Work task: Output the lines below exactly, please, from the first line until the line with "The image size is (643, 767).", counting both.

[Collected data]
......

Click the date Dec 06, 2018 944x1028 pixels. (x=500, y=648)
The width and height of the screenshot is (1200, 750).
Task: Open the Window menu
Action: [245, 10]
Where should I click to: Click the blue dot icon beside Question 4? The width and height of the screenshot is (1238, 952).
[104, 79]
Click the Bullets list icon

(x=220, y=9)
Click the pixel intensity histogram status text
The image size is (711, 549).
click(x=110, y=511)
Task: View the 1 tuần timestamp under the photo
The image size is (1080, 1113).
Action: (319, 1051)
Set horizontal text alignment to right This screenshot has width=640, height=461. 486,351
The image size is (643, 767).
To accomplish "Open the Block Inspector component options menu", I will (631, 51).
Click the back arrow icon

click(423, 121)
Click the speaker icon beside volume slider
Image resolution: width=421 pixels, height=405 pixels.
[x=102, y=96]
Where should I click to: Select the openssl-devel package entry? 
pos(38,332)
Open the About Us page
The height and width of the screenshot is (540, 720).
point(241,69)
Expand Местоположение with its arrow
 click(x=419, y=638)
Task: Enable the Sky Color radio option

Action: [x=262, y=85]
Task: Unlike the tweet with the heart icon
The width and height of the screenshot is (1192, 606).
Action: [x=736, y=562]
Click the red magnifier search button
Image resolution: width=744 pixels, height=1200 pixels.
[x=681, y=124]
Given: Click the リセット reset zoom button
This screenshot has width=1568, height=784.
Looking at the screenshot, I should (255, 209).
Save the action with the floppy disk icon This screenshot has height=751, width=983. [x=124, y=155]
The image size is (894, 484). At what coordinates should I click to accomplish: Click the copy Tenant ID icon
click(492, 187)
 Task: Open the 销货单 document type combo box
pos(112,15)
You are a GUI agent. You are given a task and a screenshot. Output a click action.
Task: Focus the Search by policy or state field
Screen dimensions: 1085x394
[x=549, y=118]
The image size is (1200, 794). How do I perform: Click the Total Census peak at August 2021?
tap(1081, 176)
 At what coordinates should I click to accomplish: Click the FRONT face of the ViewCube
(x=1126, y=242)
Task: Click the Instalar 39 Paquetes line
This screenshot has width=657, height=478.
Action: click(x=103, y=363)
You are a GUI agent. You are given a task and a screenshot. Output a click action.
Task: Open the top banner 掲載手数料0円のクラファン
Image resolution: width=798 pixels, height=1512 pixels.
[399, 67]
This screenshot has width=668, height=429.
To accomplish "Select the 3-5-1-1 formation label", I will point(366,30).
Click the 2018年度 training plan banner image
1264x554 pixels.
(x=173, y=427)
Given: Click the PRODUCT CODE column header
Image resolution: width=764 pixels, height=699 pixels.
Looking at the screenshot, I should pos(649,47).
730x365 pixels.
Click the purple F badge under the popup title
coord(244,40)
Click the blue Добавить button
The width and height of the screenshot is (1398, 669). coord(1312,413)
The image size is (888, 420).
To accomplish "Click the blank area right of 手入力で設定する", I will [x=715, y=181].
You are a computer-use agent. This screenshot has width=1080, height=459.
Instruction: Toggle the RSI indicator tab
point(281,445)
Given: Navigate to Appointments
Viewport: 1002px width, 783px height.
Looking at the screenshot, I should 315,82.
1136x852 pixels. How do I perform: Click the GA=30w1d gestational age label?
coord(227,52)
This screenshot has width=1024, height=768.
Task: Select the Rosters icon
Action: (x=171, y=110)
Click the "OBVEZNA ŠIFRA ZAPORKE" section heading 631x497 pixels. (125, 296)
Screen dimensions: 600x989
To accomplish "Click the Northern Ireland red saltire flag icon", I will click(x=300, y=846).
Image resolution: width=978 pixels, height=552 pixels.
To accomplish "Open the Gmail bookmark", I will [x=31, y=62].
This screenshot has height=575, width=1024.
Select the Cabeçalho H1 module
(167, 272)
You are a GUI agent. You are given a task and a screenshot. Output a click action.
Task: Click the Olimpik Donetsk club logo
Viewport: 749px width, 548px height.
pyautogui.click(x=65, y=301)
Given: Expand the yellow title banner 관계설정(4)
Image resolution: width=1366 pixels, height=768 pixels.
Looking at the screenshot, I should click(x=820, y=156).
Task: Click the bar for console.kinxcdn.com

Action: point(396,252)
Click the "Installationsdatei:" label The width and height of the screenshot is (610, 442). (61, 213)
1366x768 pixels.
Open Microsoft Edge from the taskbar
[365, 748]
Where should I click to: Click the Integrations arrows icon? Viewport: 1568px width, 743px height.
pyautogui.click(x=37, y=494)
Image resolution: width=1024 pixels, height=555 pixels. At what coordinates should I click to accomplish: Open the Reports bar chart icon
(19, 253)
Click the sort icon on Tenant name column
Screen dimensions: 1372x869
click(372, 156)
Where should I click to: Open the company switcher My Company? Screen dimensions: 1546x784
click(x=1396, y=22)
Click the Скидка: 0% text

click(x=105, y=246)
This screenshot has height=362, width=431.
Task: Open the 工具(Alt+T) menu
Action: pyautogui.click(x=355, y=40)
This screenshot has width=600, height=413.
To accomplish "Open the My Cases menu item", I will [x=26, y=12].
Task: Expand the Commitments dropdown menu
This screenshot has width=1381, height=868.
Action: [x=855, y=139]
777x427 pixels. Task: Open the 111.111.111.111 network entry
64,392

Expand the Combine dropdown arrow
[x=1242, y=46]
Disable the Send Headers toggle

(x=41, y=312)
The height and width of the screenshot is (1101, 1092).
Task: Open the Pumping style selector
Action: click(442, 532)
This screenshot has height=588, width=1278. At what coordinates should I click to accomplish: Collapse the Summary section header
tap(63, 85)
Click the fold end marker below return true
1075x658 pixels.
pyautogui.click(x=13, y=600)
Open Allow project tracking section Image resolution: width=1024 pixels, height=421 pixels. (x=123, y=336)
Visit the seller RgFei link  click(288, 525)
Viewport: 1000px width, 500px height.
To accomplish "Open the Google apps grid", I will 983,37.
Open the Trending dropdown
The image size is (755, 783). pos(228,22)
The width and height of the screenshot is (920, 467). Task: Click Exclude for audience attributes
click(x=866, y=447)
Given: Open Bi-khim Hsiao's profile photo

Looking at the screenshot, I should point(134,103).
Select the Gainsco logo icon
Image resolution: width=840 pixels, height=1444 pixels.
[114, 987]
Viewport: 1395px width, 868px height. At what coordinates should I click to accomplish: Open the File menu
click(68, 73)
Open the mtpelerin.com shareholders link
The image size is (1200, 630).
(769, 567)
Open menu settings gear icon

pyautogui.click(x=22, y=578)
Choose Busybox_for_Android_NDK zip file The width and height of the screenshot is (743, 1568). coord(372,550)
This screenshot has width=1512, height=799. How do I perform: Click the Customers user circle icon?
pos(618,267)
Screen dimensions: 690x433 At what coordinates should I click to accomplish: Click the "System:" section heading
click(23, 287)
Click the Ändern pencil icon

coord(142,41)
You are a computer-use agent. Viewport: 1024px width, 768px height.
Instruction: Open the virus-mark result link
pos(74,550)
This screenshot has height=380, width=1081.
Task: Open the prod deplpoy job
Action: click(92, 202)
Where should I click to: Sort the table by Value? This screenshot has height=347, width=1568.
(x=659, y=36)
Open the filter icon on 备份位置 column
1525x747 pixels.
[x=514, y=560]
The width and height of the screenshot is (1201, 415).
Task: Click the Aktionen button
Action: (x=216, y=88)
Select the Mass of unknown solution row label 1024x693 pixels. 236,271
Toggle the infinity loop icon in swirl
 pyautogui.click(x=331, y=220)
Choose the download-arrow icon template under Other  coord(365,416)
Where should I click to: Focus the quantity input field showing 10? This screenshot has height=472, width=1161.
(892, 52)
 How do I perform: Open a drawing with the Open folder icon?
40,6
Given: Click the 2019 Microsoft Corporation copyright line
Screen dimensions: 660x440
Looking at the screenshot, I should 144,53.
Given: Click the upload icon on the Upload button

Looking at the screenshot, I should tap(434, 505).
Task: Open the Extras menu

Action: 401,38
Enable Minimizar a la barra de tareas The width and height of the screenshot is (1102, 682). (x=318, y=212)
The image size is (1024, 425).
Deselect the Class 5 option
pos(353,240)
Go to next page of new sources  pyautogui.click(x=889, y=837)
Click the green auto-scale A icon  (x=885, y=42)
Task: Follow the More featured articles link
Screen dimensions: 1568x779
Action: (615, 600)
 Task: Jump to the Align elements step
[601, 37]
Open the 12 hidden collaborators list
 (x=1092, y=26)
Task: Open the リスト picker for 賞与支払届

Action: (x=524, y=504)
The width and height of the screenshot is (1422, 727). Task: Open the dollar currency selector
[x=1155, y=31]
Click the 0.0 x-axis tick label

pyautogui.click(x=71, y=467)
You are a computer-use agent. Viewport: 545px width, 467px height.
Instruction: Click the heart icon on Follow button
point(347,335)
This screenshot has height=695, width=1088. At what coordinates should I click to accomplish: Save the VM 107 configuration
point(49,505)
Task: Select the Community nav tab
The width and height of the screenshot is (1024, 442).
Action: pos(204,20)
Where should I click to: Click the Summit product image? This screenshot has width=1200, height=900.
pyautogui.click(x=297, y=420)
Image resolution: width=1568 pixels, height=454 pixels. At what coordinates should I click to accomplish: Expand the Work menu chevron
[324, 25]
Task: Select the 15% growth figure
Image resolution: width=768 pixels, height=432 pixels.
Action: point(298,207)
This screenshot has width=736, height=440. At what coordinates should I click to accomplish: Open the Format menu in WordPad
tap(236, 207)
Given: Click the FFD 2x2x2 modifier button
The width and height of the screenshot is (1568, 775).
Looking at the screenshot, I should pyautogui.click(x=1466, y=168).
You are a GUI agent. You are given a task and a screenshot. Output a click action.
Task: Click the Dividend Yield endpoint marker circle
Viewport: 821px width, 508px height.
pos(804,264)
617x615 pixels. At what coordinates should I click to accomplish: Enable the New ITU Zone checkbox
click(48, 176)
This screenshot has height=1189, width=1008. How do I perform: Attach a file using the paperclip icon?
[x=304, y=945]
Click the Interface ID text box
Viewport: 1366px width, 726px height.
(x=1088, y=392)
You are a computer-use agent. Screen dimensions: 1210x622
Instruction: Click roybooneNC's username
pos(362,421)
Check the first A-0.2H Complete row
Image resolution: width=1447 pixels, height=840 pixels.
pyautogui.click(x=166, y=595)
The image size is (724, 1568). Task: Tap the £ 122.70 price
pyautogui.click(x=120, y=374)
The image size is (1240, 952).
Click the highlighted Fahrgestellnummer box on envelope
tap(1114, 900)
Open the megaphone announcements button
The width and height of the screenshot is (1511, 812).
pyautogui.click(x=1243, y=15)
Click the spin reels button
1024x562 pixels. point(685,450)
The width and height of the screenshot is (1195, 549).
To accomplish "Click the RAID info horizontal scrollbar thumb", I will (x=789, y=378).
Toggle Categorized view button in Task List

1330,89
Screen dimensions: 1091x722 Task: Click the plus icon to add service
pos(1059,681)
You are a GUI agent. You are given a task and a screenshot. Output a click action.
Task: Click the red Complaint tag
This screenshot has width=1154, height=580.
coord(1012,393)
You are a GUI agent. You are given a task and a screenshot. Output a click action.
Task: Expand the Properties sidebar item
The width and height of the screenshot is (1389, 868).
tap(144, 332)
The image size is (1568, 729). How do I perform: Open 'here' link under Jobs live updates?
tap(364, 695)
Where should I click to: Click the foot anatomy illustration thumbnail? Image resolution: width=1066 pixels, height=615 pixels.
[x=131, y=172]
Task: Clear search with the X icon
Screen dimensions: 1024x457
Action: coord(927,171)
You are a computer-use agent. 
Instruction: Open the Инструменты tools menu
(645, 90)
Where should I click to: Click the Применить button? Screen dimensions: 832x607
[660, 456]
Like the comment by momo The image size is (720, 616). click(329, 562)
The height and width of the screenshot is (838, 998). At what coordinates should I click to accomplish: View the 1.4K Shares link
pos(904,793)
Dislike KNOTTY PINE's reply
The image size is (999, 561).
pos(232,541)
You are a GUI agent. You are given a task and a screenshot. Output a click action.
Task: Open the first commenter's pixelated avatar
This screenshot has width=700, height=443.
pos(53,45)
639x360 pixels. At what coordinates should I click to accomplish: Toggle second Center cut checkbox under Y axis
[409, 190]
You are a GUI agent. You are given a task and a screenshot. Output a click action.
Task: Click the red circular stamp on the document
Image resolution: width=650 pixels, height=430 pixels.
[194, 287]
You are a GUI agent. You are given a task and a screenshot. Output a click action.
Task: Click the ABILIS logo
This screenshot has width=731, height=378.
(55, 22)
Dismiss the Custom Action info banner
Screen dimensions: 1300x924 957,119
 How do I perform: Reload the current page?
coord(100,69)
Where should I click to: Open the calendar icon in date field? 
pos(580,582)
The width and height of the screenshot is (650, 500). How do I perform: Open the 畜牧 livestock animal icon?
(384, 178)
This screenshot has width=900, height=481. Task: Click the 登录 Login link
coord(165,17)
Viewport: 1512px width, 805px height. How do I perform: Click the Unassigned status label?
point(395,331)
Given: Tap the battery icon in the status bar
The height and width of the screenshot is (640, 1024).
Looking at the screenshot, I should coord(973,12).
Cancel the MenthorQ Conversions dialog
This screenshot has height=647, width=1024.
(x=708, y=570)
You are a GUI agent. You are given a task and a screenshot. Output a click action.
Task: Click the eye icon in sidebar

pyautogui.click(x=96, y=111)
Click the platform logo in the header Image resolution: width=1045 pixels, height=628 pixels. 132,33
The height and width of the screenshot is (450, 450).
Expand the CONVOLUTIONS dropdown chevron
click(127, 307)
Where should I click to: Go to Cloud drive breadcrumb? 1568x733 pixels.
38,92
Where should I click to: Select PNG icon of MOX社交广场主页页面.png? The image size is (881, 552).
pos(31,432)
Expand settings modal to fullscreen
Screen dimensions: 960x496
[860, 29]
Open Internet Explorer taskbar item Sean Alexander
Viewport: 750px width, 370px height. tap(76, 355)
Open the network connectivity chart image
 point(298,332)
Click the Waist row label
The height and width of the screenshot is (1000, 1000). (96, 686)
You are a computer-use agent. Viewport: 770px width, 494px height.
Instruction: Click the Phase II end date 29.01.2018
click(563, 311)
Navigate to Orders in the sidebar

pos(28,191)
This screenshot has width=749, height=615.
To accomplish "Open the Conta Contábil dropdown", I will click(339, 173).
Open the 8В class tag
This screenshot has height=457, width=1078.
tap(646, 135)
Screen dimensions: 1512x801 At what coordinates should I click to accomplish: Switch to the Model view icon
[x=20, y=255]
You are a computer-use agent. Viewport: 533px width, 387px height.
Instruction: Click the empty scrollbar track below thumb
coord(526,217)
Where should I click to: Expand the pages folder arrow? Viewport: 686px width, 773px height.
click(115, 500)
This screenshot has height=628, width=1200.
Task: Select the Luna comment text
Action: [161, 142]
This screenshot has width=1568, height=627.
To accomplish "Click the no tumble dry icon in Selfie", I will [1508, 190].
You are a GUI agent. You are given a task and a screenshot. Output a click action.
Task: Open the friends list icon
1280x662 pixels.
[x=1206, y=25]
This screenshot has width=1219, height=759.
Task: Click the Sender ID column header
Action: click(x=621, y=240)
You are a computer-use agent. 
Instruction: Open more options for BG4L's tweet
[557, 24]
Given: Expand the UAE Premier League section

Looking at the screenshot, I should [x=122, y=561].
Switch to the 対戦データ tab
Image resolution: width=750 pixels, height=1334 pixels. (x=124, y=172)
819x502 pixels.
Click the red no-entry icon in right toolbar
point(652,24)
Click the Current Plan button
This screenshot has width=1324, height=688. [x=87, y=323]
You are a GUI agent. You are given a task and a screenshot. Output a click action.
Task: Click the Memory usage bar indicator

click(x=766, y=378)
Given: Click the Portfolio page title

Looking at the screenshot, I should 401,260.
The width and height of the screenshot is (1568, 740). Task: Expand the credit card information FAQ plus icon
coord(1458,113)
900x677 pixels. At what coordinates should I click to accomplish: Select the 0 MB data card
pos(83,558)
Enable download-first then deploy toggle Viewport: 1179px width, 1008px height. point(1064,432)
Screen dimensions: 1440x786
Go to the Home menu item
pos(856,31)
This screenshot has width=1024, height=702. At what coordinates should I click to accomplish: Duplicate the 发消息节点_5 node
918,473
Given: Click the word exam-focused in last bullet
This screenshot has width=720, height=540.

......

Solution below:
Click the date Dec 06, 2018 944x1028 pixels. (x=500, y=648)
The width and height of the screenshot is (1200, 750).
Task: Open the Window menu
Action: [245, 10]
Where should I click to: Click the blue dot icon beside Question 4? The width and height of the screenshot is (1238, 952).
[104, 79]
Click the Bullets list icon

(x=220, y=9)
Click the pixel intensity histogram status text
The image size is (711, 549).
click(x=110, y=511)
Task: View the 1 tuần timestamp under the photo
The image size is (1080, 1113).
Action: (319, 1051)
Set horizontal text alignment to right This screenshot has width=640, height=461. 486,351
The image size is (643, 767).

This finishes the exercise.